Anouk se mostró exuberante en su aprobación.

– A mí esto me gusta -declaró Anouk-. ¡Me gusta muchísimo! No es verdad que sea un ester… un esterco… bueno, no sé qué palabra ha dicho la madre de Jeannot.

– ¿Un estercolero? -le preguntó Roux con voz amable.

Le miré y vi que se echaba a reír.

– No, la verdad es que no somos tan malos como nos pintan.

– ¡Yo no creo que seáis malos! -exclamó Anouk, muy enfadada.

Roux se encogió de hombros con aire indiferente.

Más tarde hubo música: una flauta, un violín y unos cuantos tambores, todo improvisado con diversos recipientes y cubos de basura. Anouk se sumó al conjunto con su trompeta de juguete y todos los niños bailaron de manera tan alocada y tan cerca de la orilla del río que hubo que obligarlos a apartarse a una distancia prudente de la misma. Eran las once pasadas cuando por fin nos retiramos y, aunque Anouk se caía de sueño, no dejó de protestar con todas sus fuerzas.

– ¡Está bien! -le dijo Roux-. Ven siempre que quieras.

Le di las gracias mientras cargaba a Anouk en brazos.

– De nada -contestó, aunque su sonrisa se truncó un momento cuando su mirada continuó su camino detrás de mí en dirección a la cumbre de la colina. Entre sus ojos se ha formado un leve surco.

– ¿Pasa algo?

– No estoy seguro, probablemente nada.

En Les Marauds hay pocas luces. La única iluminación procede del farol amarillo que cuelga fuera del Café de la République y que brilla de manera difusa en el estrecho camino empedrado. Más allá está la Rue des Francs Bourgeois, que va ensanchándose hasta desembocar en una avenida arbolada y profusamente iluminada. Se quedó observando un rato más, con los párpados fruncidos.

– Me ha parecido ver a una persona que bajaba por la colina, nada más. Debe de haber sido un reflejo de la luz. Ahora no veo a nadie.

Cogí a Anouk en brazos y me fui colina arriba.
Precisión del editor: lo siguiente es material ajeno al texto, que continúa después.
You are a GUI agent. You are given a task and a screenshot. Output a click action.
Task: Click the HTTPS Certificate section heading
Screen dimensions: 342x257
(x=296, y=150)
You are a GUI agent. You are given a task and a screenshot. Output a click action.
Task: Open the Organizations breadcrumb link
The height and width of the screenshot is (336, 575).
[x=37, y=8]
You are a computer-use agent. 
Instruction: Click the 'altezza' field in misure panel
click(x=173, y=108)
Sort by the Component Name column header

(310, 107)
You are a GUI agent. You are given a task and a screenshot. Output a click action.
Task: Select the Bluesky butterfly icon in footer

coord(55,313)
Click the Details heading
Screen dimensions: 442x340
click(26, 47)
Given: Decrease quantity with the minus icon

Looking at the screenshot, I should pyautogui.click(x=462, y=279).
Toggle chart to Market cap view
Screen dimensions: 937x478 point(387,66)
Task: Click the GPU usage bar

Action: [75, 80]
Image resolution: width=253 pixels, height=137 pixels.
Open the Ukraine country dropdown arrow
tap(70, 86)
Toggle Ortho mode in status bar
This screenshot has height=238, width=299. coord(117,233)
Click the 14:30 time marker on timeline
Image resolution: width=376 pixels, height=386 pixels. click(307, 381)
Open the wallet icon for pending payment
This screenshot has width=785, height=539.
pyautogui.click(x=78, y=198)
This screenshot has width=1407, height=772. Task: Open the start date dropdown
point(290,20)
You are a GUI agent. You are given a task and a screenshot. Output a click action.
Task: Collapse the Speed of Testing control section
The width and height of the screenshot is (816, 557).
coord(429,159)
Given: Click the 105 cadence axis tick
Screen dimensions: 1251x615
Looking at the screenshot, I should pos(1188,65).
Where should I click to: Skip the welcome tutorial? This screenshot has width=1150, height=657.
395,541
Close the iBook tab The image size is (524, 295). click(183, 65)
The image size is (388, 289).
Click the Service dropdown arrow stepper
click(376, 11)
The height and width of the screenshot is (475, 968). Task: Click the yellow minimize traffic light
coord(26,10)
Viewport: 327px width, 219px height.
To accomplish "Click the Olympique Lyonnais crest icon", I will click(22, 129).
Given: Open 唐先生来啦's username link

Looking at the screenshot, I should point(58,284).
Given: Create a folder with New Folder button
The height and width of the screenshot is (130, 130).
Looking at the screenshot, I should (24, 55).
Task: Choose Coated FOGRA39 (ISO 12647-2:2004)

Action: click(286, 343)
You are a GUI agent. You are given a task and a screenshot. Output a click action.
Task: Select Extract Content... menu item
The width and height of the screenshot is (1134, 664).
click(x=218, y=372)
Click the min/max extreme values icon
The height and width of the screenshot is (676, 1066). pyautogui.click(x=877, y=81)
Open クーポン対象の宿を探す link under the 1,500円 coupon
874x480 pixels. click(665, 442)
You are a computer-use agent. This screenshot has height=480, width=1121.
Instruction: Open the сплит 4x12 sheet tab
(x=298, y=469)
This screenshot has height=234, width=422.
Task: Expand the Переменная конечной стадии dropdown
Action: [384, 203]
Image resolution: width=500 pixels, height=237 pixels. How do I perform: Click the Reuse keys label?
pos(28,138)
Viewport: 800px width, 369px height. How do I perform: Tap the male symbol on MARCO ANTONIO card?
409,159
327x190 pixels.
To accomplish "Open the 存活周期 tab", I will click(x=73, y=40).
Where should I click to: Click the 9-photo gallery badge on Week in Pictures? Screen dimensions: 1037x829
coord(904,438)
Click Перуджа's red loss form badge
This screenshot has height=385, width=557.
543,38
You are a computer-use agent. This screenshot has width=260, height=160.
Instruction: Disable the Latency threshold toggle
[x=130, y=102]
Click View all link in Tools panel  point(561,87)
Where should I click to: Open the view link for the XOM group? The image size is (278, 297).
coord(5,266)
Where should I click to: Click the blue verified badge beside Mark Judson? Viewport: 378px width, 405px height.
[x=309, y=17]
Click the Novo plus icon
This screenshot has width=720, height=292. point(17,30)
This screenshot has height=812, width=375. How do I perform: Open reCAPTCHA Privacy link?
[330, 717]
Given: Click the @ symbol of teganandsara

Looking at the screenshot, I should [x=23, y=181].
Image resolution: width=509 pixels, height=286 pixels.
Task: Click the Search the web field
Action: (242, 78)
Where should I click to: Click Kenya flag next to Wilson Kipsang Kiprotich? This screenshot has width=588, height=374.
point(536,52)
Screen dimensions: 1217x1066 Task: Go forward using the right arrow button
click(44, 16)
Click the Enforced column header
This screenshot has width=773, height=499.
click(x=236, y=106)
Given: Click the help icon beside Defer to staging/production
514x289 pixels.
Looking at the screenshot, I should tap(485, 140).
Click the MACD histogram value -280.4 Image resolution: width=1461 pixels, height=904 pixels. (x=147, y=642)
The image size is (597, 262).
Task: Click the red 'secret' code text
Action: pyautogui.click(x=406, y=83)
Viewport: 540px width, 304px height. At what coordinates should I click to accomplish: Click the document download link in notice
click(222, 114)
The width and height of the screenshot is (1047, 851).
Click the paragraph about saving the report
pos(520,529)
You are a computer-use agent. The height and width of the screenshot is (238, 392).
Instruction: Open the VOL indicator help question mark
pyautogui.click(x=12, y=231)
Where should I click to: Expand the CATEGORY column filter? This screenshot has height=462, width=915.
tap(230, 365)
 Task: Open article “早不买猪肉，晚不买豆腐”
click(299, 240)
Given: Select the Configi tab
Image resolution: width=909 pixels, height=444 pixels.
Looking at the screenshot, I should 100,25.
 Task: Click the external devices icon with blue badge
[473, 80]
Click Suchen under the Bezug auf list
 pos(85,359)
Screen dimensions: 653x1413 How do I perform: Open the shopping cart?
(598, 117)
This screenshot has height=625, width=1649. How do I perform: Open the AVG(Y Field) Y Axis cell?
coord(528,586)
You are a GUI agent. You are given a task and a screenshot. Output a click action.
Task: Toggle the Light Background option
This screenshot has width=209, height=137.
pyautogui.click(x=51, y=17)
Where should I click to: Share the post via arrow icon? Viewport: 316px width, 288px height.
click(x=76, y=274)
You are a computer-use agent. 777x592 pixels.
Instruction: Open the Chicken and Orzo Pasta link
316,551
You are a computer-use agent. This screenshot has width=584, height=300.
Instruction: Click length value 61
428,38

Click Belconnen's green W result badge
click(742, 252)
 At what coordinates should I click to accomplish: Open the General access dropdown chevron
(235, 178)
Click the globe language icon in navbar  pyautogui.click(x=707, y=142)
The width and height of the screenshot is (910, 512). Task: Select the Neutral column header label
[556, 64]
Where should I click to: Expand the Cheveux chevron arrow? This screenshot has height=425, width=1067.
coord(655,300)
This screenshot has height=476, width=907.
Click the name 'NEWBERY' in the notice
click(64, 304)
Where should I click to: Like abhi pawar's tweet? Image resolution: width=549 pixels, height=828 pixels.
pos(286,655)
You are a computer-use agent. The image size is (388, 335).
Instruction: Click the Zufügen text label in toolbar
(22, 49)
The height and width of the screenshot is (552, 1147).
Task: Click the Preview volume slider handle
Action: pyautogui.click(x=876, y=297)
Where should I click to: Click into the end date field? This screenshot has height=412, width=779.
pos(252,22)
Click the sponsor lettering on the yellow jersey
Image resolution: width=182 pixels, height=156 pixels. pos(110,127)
Detrás nos seguía la música suave del calíope que se levantaba de aquel carnaval flotante, Zézette bailaba en el embarcadero, su silueta recortada en el fuego moribundo mientras su sombra frenética brincaba debajo de su cuerpo. Al pasar por delante del Café de la République vi que la puerta estaba entornada pese a que estaban apagadas todas las luces. Oí cerrarse con sigilo una puerta en el interior del edificio, como si alguien estuviera al acecho. Pero quizá no fuera más que el viento.